RADIUS deployment architectures
The following sections describe commonly recommended RADIUS deployment architectures.
Active-Passive failover behind a VPN such as Cisco ASA
This is the simplest deployment model and is sufficient for environments that don't have high throughput requirements beyond what a single active Okta RADIUS Server agent can provide.
In this approach, configure one Okta RADIUS Server agent as the active server on the VPN device, along with another Okta RADIUS Server as passive failover. The total throughput depends on what a single RADIUS Server agent can achieve.
When implementing the active-passive approach, failover is the responsibility of the client. If the active RADIUS Server agent is unreachable for whatever reason, the client must be able to be reconfigurable to point to the passive RADIUS Server agent instance.
Active-Active behind a load balancer–high throughput
Some examples and terms in this section assume an F5 load balancer with the Cisco ASA VPN client.
For the best throughput and availability Okta recommends deploying two or more Okta RADIUS Server Agents behind a load balancer. This approach allows horizontal scaling by adding more RADIUS Server Agents into the load-balancing pool and distributing the traffic load evenly between them. The number of RADIUS Server Agents depends on the anticipated volume and peak transactions per minute.
- Virtual networks
Set up a separate virtual server for each device sending RADIUS requests. Create a separate server pool for each virtual server.
- Session persistence
Load balancing should be done using session persistence (sticky sessions) based on the end user's VPN client or IP to optimize performance. This is especially important in situations where waiting for user input to a 2FA challenge is done off-band (for example, Okta Verify with push). The Okta RADIUS Server Agent handles resolves duplication of requests from the originating RADIUS client. However, if they're spread between multiple agents, duplications are resolved on the Okta service side resulting in unnecessary load.

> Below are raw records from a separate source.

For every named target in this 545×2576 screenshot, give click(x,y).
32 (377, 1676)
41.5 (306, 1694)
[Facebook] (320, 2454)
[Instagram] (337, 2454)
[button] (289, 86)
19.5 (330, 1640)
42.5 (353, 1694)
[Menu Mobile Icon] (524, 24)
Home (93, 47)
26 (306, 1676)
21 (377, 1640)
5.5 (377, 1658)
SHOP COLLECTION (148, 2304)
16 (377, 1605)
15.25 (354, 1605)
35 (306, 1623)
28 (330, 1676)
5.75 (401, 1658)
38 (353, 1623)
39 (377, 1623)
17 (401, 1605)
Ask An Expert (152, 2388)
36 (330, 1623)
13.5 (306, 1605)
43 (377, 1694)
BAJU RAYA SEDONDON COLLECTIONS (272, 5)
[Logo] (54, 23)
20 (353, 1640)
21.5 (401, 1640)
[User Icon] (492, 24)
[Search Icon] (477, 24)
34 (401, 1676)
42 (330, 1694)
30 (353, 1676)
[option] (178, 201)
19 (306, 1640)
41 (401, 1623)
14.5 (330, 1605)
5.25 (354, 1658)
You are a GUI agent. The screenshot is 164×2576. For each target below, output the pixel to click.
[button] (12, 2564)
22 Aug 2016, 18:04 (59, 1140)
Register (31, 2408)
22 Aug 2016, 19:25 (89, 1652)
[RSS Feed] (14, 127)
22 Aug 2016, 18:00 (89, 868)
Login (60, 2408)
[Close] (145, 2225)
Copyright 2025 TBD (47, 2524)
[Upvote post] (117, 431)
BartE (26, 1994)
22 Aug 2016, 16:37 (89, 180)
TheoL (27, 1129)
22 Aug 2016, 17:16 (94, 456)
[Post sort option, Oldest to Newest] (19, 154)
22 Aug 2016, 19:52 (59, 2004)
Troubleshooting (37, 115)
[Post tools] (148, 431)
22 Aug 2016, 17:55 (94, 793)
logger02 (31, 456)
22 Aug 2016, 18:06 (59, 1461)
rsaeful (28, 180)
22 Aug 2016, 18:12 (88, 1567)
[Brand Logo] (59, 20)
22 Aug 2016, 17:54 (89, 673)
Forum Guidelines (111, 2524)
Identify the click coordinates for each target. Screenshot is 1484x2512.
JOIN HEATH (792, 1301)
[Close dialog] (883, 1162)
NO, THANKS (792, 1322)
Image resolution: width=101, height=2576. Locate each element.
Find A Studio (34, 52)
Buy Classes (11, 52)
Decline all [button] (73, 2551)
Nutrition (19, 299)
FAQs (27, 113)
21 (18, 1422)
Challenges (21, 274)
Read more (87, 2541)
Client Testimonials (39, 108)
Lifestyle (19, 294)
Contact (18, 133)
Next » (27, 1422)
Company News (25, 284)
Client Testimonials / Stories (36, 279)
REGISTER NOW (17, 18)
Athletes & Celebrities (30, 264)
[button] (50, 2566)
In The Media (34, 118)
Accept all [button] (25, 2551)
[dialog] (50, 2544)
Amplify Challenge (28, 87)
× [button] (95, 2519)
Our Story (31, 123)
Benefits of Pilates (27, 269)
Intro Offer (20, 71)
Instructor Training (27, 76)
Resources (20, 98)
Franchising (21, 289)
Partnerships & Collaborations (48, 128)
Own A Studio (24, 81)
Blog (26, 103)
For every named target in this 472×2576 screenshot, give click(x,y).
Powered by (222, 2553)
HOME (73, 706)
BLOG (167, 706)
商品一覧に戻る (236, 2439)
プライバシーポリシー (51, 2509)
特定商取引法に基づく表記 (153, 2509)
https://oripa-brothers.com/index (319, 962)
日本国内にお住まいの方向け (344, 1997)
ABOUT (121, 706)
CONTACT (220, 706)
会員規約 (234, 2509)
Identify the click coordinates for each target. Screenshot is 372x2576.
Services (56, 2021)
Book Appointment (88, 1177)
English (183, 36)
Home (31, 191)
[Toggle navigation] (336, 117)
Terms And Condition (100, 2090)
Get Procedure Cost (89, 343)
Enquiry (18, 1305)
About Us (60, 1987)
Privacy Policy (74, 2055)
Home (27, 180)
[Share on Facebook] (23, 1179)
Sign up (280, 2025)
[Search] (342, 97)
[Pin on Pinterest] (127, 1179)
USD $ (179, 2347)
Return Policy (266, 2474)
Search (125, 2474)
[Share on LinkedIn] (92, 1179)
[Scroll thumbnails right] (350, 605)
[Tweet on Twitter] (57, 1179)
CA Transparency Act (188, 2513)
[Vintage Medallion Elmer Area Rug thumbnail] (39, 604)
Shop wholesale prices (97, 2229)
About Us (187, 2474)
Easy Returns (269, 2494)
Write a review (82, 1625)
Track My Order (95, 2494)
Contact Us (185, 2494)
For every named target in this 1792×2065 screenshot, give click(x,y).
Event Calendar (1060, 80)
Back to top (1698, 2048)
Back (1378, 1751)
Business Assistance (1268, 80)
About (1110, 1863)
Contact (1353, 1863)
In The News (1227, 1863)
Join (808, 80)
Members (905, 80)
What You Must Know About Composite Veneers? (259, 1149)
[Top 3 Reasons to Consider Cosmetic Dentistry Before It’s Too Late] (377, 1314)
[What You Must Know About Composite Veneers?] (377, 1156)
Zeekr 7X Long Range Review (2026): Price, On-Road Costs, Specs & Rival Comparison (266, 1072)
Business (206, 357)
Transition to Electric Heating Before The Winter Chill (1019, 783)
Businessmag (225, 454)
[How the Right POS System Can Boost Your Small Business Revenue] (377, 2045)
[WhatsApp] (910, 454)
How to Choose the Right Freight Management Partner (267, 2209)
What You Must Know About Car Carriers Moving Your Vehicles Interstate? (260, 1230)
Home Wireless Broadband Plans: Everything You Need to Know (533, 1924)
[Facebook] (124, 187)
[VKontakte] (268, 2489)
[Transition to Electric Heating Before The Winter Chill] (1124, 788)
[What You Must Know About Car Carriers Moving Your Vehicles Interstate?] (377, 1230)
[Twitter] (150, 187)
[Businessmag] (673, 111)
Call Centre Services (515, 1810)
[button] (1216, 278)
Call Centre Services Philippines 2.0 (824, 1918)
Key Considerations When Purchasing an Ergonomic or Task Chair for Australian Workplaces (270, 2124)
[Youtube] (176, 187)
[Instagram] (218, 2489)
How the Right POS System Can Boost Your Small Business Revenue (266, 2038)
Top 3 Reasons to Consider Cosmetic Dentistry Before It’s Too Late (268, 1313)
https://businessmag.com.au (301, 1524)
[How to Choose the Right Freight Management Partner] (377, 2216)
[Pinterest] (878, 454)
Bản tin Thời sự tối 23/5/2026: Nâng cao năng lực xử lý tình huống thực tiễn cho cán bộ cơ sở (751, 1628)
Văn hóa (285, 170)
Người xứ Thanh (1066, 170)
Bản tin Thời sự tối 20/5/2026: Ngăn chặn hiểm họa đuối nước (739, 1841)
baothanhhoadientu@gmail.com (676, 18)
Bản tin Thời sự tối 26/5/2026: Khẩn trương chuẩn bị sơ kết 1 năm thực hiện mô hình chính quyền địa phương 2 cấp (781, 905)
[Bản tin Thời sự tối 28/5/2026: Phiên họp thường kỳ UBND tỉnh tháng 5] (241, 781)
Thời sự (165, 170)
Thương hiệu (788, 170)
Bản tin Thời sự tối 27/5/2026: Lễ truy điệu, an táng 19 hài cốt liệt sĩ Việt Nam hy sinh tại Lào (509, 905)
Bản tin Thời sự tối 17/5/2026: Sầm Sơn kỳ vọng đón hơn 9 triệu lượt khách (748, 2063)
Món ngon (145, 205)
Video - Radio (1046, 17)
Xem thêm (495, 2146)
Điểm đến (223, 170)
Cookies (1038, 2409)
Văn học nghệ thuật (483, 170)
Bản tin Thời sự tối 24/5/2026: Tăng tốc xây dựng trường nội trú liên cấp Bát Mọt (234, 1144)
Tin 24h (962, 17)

The recommended configuration for stickiness is generally using the Calling-Station-ID combined with the Framed-IP. Calling-Station-ID for many VPNs is the client IP address of the originating client. If a different RADIUS attribute is storing the client IP address, then configure the load balancer to use that attribute instead.
- Load-balancing method
Okta recommends setting a load-balancing method of Least Connections where available to distribute load on active RADIUS Server Agents.
- Health check
Use a load balancer health-check function with synthetic sign-ins to ensure that if there's a RADIUS Server Agent issue a failover occurs seamlessly, with minimum user impact. Each virtual server should have its own health check over its respective port. To configure your load balancer or RADIUS client to do health checks, create a user account that is used only for this purpose. Okta recommends the following steps:
- Create a user with no assigned groups, no application access, and no privileges beyond a basic user account.
- Create a strong, unique password for the health check user account.
Note: the password and username can't contain a hash (#) character.
- Create a custom RADIUS application for triaging this inbound health check
- Assign this user to the RADIUS application (thus allowing access)
The purpose of this account is to validate that the RADIUS client can access the Okta service and field an authentication request appropriately. Typically health check should only involve primary authentication, since second-factor transactions usually require some form of user input or dynamic response.
Set a load balancer to remove RADIUS server out of rotation after two consecutive failures. Set the load balancer to add the server back in rotation after one successful response from server
- Load Balancer high availability
For the best overall system availability, consider a redundant system configuration for the load balancer to avoid a single point of failure. See the load balancer vendor documentation for recommendations.
For F5's overall recommendation for RADIUS load balancing, refer to the F5 RADIUS load-balancing documentation. F5 supports an iApp for managing RADIUS volume. This iApp also supports automated health checks through synthetic transactions to ensure that the end users are able to authenticate.